The new functionality is reached (in the NEAR stream setup dialog by clicking on one of the buttons market Km, the button text will change to “Km expanded” and the larger values can then be entered. This article explains the function in more depth.
These values are saved when the dialog is saved. If the Km expanded button is checked, and if the current values are larger than the Km setting will allow, they are reduced to the largest allowed value.
RTCM3.x Decoding
Support for decoding and displaying NavIC MSM messages (The Indian GNSS system) has been added.
Support for decoding and displaying QZSS MSM messages (the Japanese GNSS system) has been improved.
Some users are now deploying GNSS Base stations that track the NavIC MSM messages and this trend is expected to grow. However this can be a major problem for older GNSS systems that do not process these messages.

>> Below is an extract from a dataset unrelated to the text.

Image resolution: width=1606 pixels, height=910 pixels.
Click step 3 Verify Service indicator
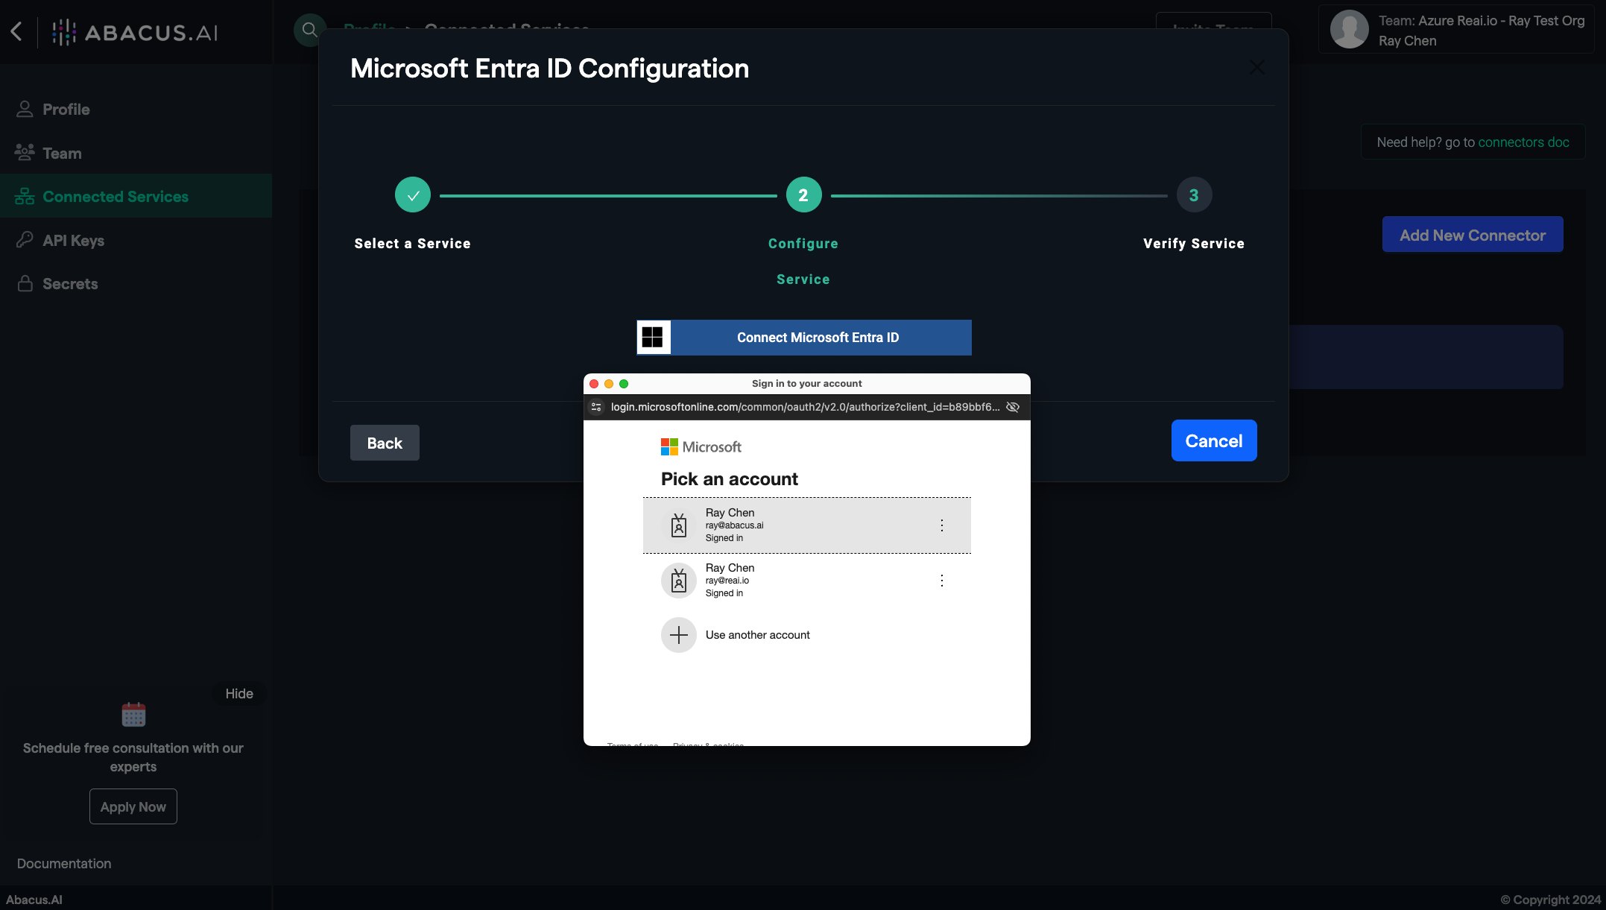(1193, 194)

In the official order in which sets of MSM messages are sent by RTCM3.x, the NavIC MSM messages is the last one to be sent. Hence, it asserts the “we are done” flag used to signal that a complete set of MSM messages has been delivered (the prior MSM messages in the same will set this flag as ‘more data is coming’ – see DF393 in the actual std). If a rover device does not decode the NavIC MSM messages it will NEVER see the we are done flag set and will never run its navigation filter. And some GNSS base station developers will send an empty NavIC MSM messages just to set this flag (wasteful but allowed by the current RTCM standards). This is already proving to be a problem for some older rover devices that do not decode the NavIC messages. We may add a PFAT transformation to address this in the future if needed.
Recording Raw NTRIP Rover user data
The ability to record raw data streams from any connected NTRIP Client (rover) device has been added. See this article for more details. This control is found as a new tab in the User Account Restrictions dialog.
This ability allows using the rover connection to have the SNIP Caster capture whatever data from the field is wanted. You are not limited to NMEA sentences, but can send back any binary format you wish for any post processing you wish. Crop harvesting data or vehicle performance telemetry are typical examples of such a use.
Misc. Changes
- Additional details about active user restrictions have been added to the User Account report.
- An unused button pertaining to base station clock alignment in the PFAT transformation dialog was removed.
How to Update…
Updates to SNIP are always free and easy. Your Caster will be offline about 3 minutes. From within SNIP, simply use the menu item Help ⇒ Check for Updates… Your update will be downloaded from our secure servers. Then you will be asked to allow SNIP to restart and update itself. On some Windows 10 and 11 systems you must also manually exit the current copy of SNIP to complete the update. It takes about three minutes to do and have your Caster back on-line. All your prior settings and user data details are preserved. That’s all there is to it!